> CHALLENGE
Convert the lines below into a JSON list of strings with one string per line, omitting any blank lines.

'''

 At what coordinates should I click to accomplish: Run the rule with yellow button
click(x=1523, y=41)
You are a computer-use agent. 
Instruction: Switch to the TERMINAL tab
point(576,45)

'''

> THE RESULT
[
  " At what coordinates should I click to accomplish: Run the rule with yellow button",
  "click(x=1523, y=41)",
  "You are a computer-use agent. ",
  "Instruction: Switch to the TERMINAL tab",
  "point(576,45)"
]